Tuesday, November 24, 2009

Things Really Are Different



I thought on this blog I would try to post a main article on Monday morning (at least most of the time) that was relatively coherent, and a bit more accessible than I often am.  Then, the rest of the week, I'd post some more wonky graphs that didn't make it into Monday's post and kind of round out the detail a bit.

The above graph is one like that.  It explores the connection between oil price and global oil supply (all liquids) going back to Jan 2001, on a monthly basis. The data is the 5 month centered averages of the data in Monday's post, except going back further in time.  Also, I cheated a bit in 2001, which is only based on EIA data, not the average of all three sources. That won't make a material difference.

I've broken out the 2001-2004 data from the 2005-2008 data, and then the data from this year is in orange.  As you can see, something really did change around the end of 2004 when spare capacity in the global oil supply system largely got used up.  Suddenly, it started taking a lot more price to increase supply.  The slope of that curve is, up to some irrelevant technicalities, one over the elasticity. Things are a lot less elastic in the last five years.

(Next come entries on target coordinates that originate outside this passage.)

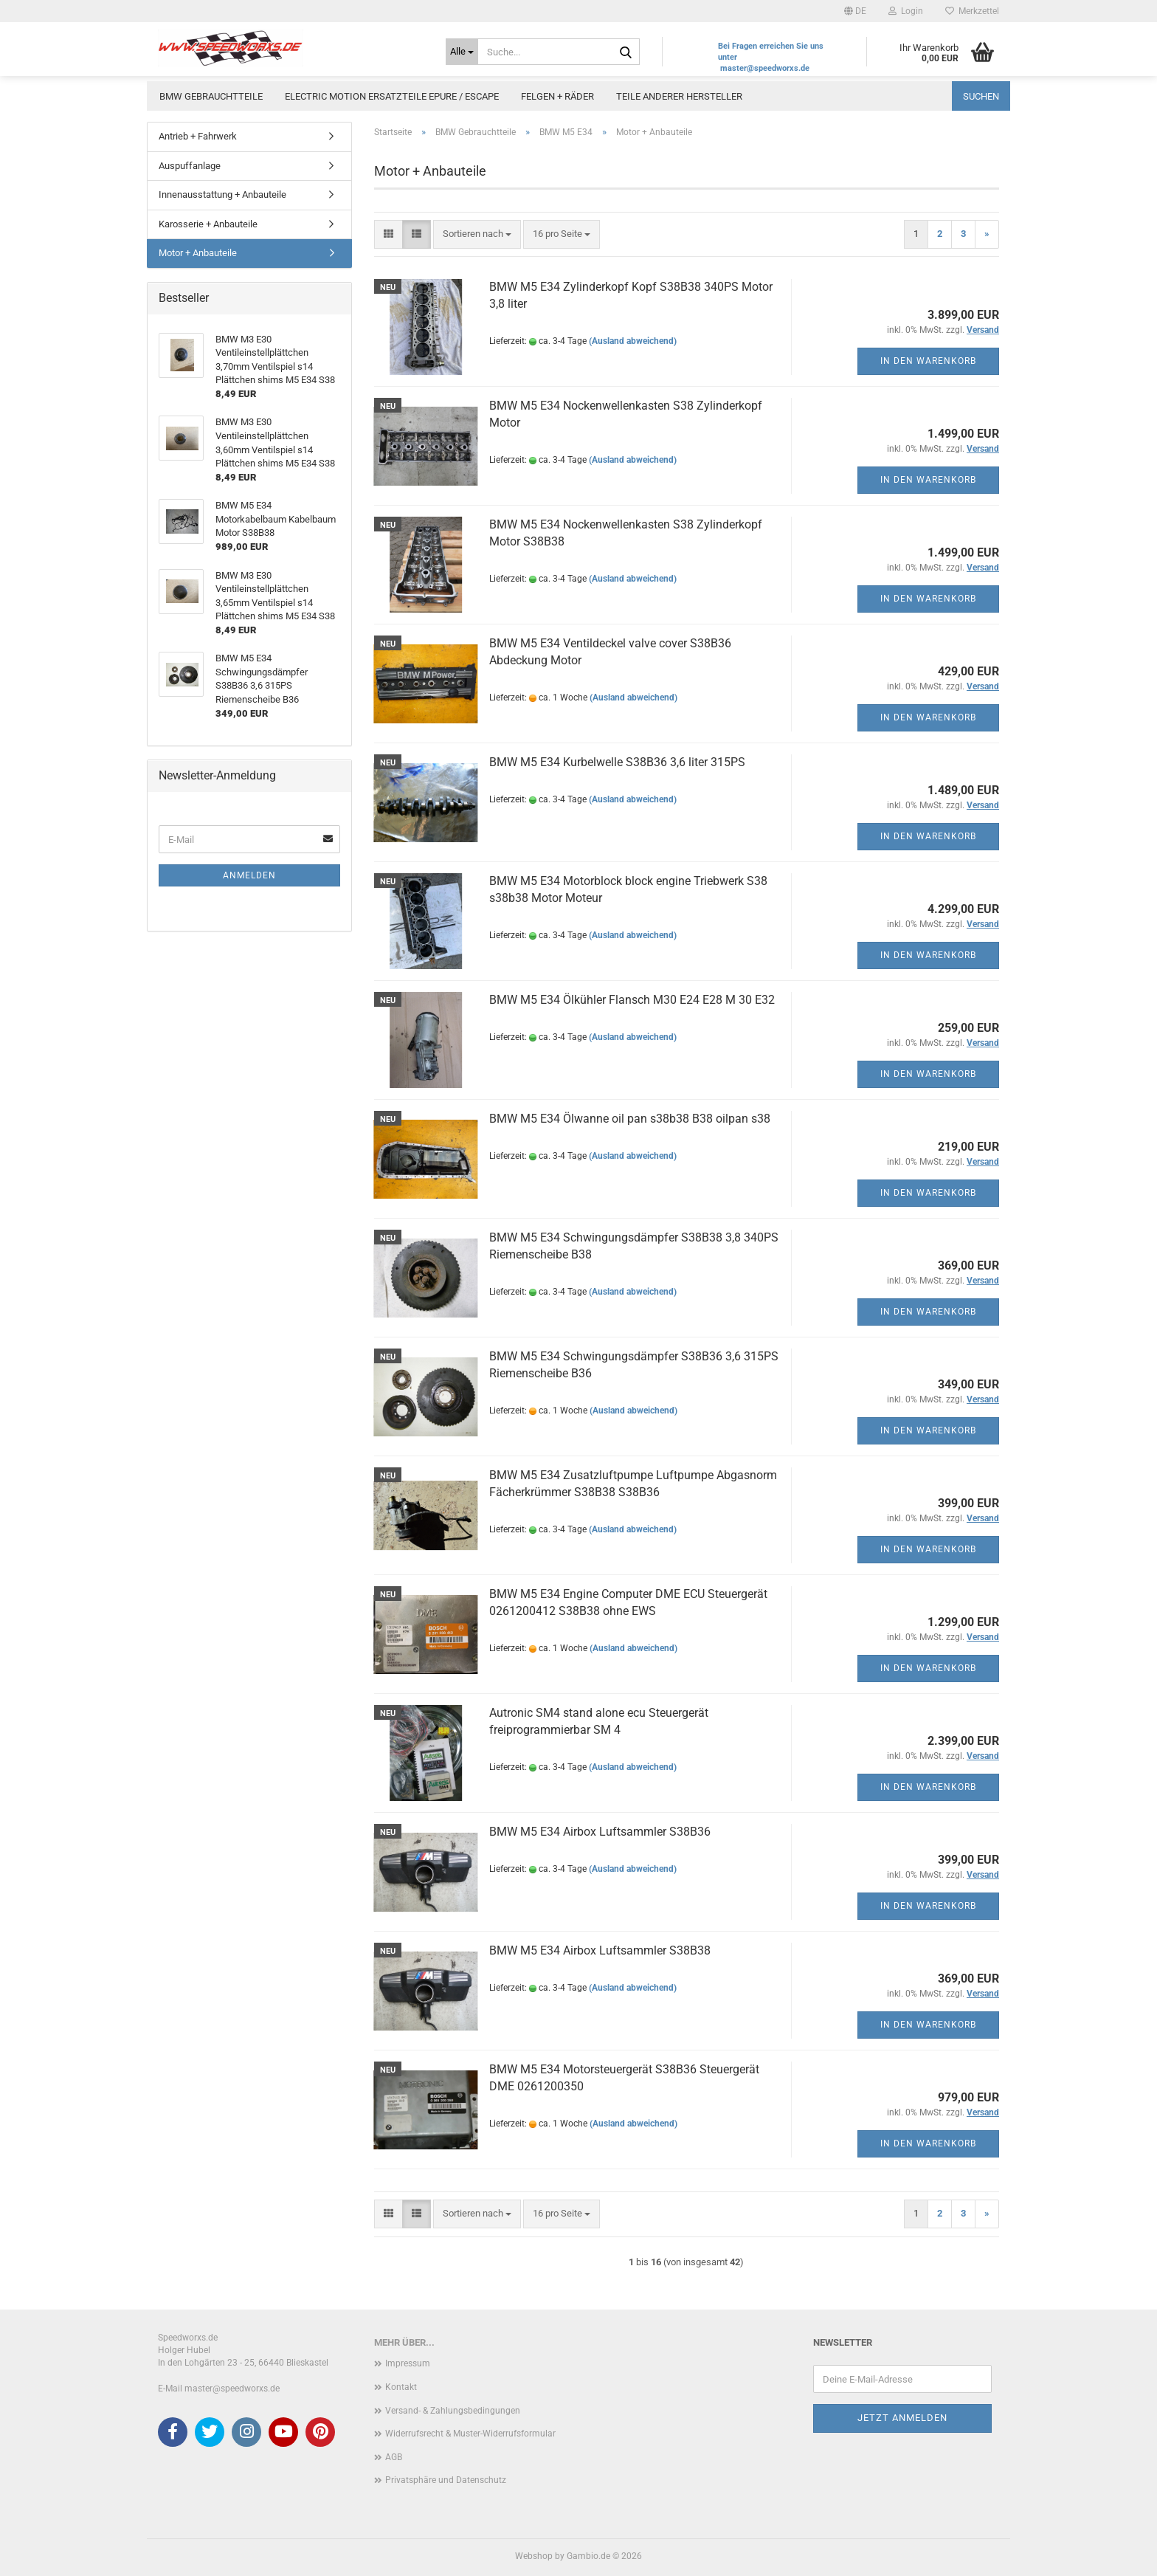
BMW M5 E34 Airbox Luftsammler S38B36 (600, 1832)
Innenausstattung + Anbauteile (222, 194)
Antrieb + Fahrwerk (198, 136)
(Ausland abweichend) (633, 341)
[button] (855, 11)
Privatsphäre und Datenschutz (445, 2480)
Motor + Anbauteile (198, 252)
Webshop (534, 2556)
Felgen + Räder (557, 96)
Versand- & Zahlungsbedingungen (452, 2410)
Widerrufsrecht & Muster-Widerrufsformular (470, 2433)
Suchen (981, 96)
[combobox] (477, 234)
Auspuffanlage (190, 165)
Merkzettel (972, 11)
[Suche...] (462, 51)
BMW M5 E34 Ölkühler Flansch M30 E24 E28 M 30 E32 (632, 1000)
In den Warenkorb (928, 361)
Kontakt (401, 2387)
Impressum (407, 2363)
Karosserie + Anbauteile (208, 224)
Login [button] (905, 11)
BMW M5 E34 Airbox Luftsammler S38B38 (600, 1950)
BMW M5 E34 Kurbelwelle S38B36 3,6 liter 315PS (617, 762)
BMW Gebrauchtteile (211, 96)
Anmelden (249, 875)
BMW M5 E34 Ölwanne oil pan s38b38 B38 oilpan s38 (629, 1119)
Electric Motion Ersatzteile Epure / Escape (392, 96)
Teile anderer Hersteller (679, 96)
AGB (393, 2457)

Also, you can see that the orange data is entirely within the envelope of the 2005-2008 data.  Prices fell, and are still below the peak, but that's not a basis for being reassured.  The dynamics look the same, and it appears, unless something fundamentally game-changing comes along, that to raise supply much more will take an awful lot of price.  Indeed, the graph above looks like it would asymptote to infinite price somewhere short of 90mbd.  Whether that's literally true, I can't say, but the shape of the curve is certainly cautionary about expecting a large increase in supply any time soon.

1 comment:

  1. Check out Morgan Downey's interactive Oil Demand Motion Chart at his Scarce Whales blog. Interactive charts via Google Docs, set X+Y to oil consumption/per capita GDP/GDP/per capita oil/etc. Many countries chart random walks similar to your inelastic oil.